El coste energético y técnico de un cargador ocioso ⚡
El consumo en reposo de un cargador moderno ronda los 0,1 vatios, lo que se traduce en unos 12 céntimos anuales. No es una ruina, pero sumando todos los cargadores de la casa (móvil, portátil, cepillo dental) la cifra crece. El problema técnico mayor aparece con los cargadores de bajo coste: sus componentes de protección son casi decorativos. Sin un varistor adecuado o un fusible térmico fiable, un pico de tensión los convierte en un punto caliente o, en casos extremos, en un pequeño incendio en espera.

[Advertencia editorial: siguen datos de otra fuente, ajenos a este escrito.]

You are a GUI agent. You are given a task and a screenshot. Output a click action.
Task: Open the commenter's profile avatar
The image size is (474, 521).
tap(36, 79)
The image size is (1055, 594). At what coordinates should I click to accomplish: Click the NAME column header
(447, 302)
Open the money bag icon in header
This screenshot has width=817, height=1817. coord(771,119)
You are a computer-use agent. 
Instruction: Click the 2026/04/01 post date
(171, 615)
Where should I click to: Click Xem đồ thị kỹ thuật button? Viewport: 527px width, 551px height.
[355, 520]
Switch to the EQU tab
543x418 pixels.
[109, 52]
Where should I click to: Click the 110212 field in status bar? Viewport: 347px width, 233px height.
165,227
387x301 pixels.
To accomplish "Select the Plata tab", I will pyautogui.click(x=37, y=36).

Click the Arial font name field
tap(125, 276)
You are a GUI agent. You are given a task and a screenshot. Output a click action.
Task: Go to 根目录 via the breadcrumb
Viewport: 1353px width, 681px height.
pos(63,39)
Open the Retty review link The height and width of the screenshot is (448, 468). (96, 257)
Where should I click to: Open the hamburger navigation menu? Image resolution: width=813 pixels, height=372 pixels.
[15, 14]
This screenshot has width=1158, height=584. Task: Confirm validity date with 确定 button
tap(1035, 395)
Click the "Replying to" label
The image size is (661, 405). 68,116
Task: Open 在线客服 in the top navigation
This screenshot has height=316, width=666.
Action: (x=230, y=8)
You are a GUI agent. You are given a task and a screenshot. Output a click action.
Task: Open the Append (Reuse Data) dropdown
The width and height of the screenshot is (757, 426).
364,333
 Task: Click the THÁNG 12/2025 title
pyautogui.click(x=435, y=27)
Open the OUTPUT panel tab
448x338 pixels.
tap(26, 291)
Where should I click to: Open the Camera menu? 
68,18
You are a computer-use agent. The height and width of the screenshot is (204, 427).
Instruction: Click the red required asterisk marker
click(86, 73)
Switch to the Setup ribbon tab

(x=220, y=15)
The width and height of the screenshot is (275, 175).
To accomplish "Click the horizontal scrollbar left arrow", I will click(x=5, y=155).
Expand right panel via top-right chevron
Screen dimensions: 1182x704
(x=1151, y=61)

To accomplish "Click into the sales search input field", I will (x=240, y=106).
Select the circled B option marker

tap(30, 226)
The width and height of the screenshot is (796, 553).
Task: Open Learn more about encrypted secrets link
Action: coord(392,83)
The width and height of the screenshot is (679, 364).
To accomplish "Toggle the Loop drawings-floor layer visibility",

El cargador fantasma: tu vecino de pared más vago 👻
Si los cargadores tuvieran conciencia, el tuyo pasaría el día en el sofá viendo la tele sin hacer nada, pero cobrando un sueldo simbólico. Y encima, cuando llega la tormenta, en lugar de correr a refugiarse, se queda ahí plantado como un héroe de acción que atrae todos los rayos. No le pidas que sea valiente: desenchúfalo antes de que el cielo decida darle un espectáculo de luces que termine con tu cargador convertido en carbón. Un gesto simple, un drama evitado.